Recorded data
%%
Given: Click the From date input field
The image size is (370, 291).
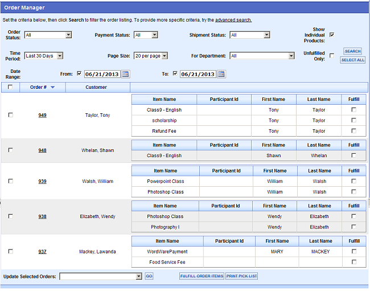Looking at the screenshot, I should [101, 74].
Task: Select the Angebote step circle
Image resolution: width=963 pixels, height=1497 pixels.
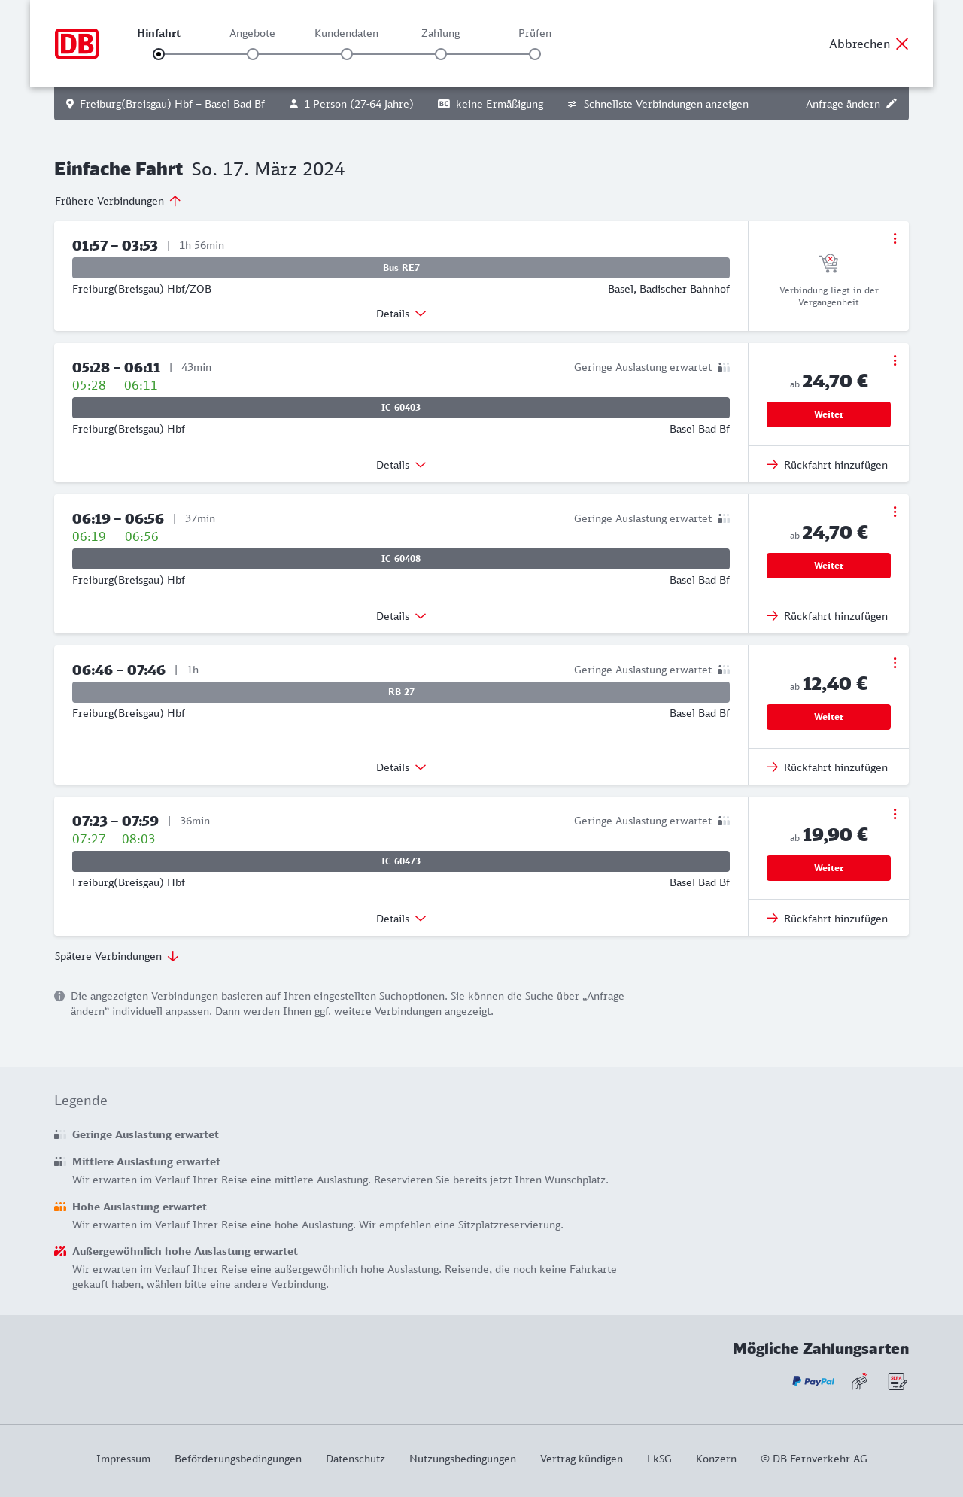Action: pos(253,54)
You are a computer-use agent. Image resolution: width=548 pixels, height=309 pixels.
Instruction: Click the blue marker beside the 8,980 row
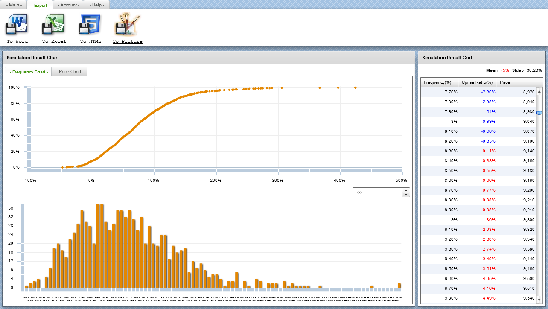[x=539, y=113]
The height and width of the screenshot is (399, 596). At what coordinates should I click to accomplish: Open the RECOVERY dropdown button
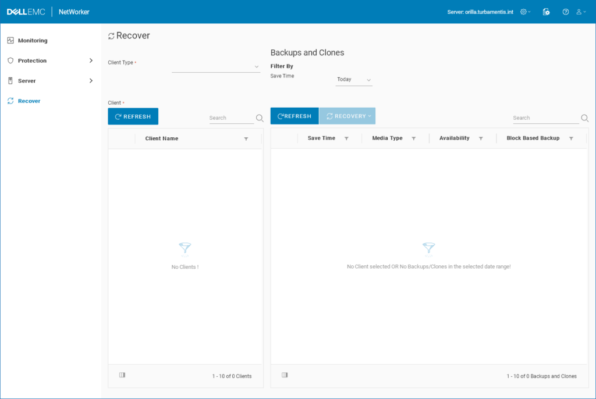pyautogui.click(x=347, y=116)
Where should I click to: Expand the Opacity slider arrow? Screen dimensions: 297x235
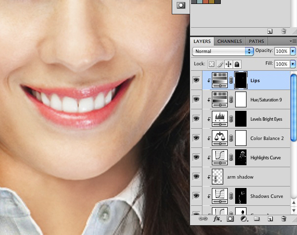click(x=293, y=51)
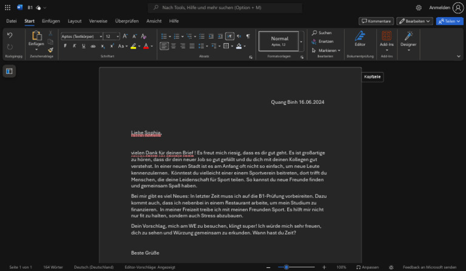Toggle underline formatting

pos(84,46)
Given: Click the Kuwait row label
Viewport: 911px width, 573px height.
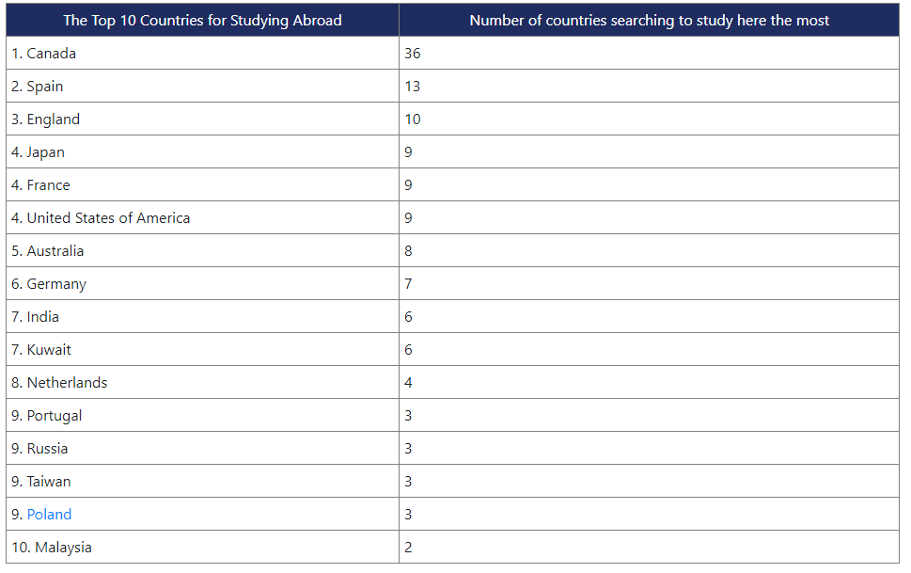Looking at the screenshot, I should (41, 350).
%%
%%
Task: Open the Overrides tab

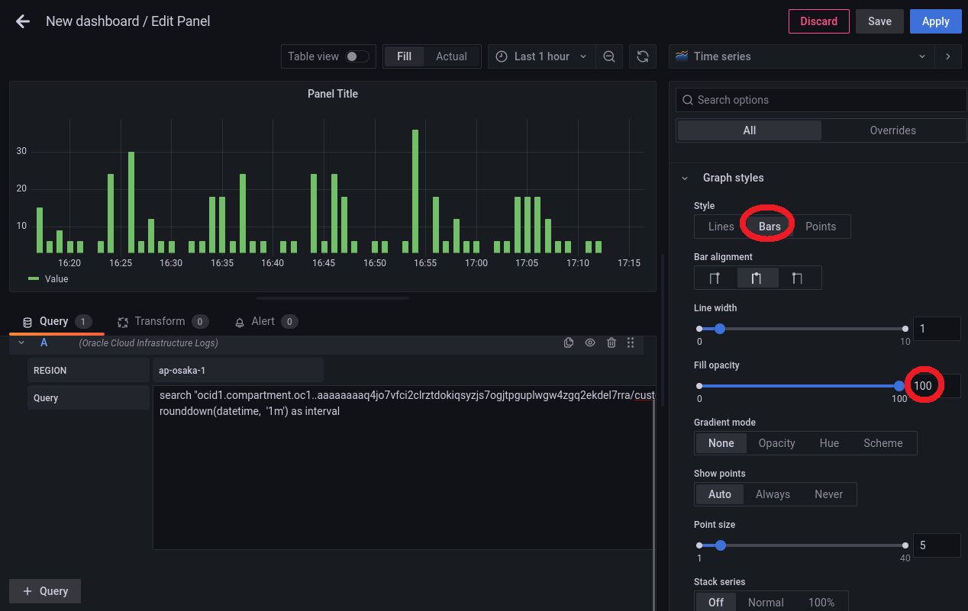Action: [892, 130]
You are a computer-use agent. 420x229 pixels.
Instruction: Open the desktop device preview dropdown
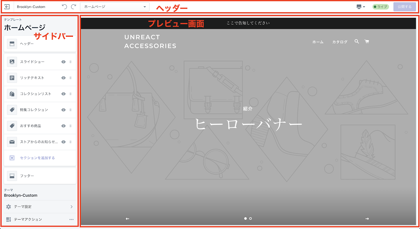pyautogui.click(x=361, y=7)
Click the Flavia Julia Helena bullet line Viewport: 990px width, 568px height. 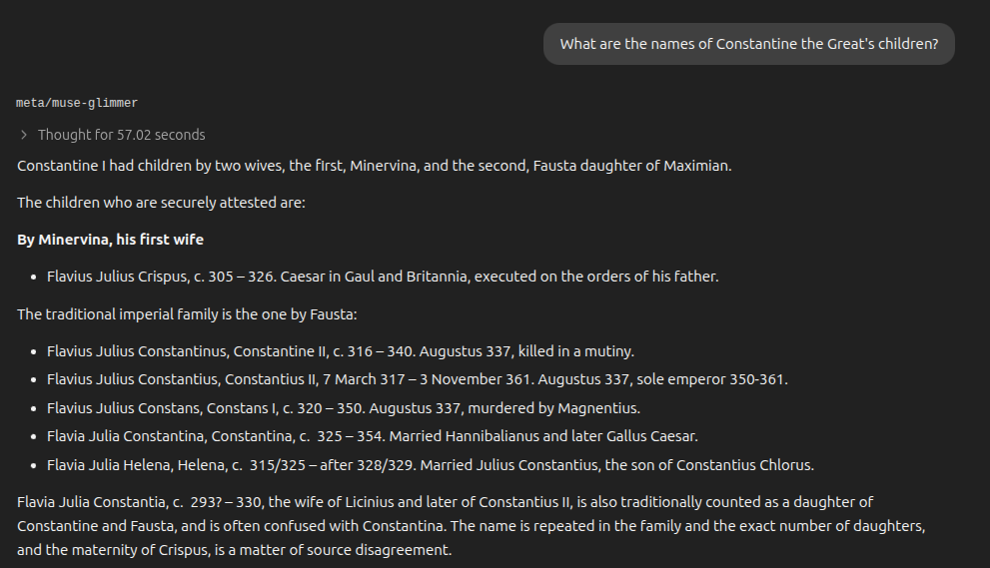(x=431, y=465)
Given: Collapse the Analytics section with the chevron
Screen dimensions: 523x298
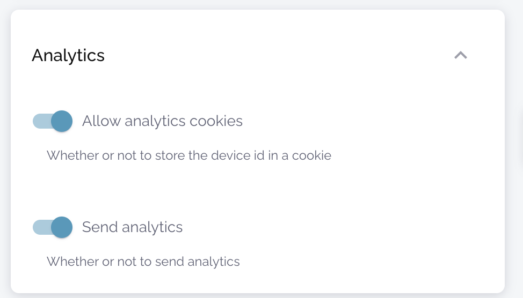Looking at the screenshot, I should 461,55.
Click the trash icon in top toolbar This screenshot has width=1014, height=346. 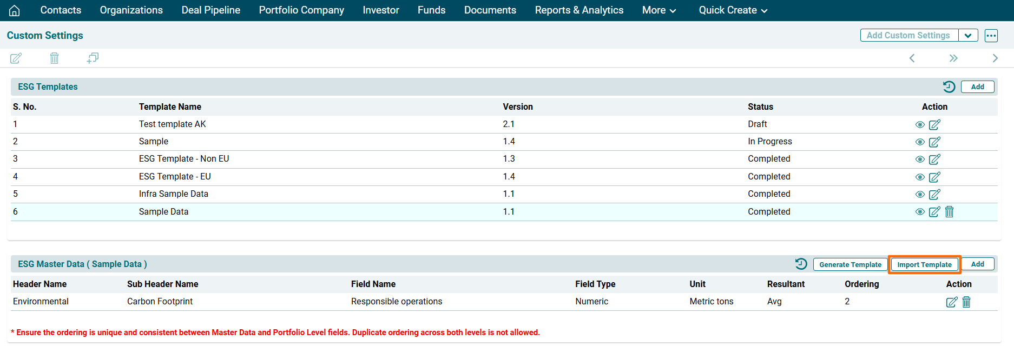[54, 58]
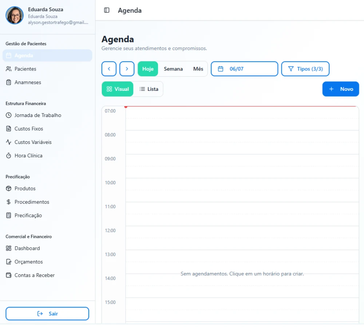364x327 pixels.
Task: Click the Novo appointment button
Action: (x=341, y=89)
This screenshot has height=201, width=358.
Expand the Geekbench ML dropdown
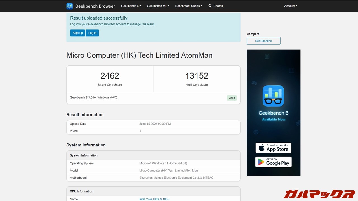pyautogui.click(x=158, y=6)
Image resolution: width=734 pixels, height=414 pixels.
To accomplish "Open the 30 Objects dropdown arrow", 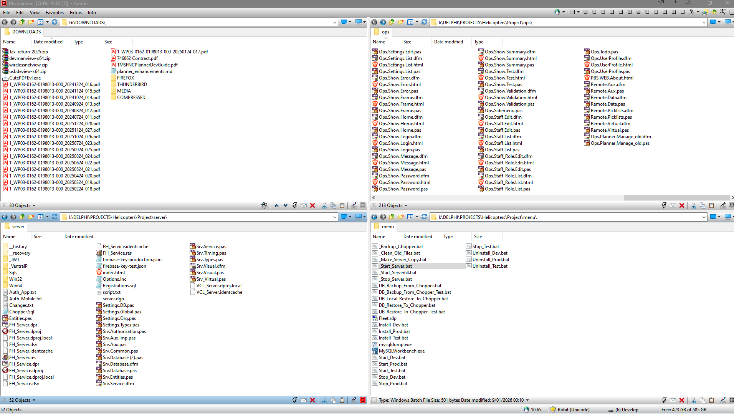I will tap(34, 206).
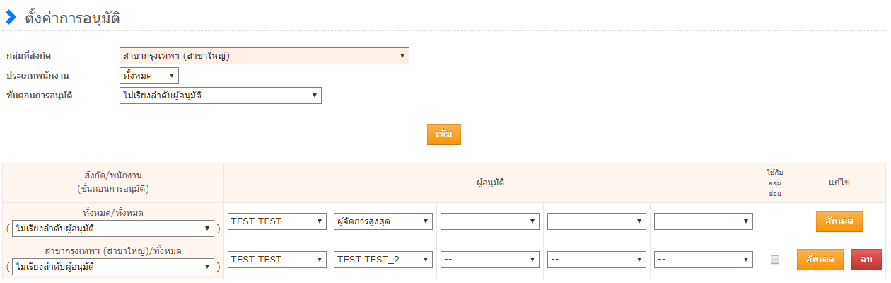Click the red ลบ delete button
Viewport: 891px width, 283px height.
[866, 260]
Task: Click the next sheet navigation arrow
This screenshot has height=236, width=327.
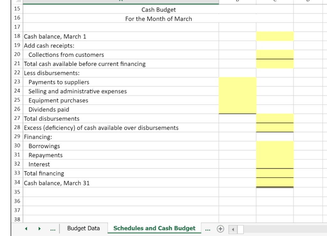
%%
• _Exercise description_
Wherever the word "computer" turns up in a line of the entries above, copy that line.

• _Result_
You are a computer-use agent. Image resolution: width=548 pixels, height=309 pixels.
You are a computer-use agent. 420x229 pixels.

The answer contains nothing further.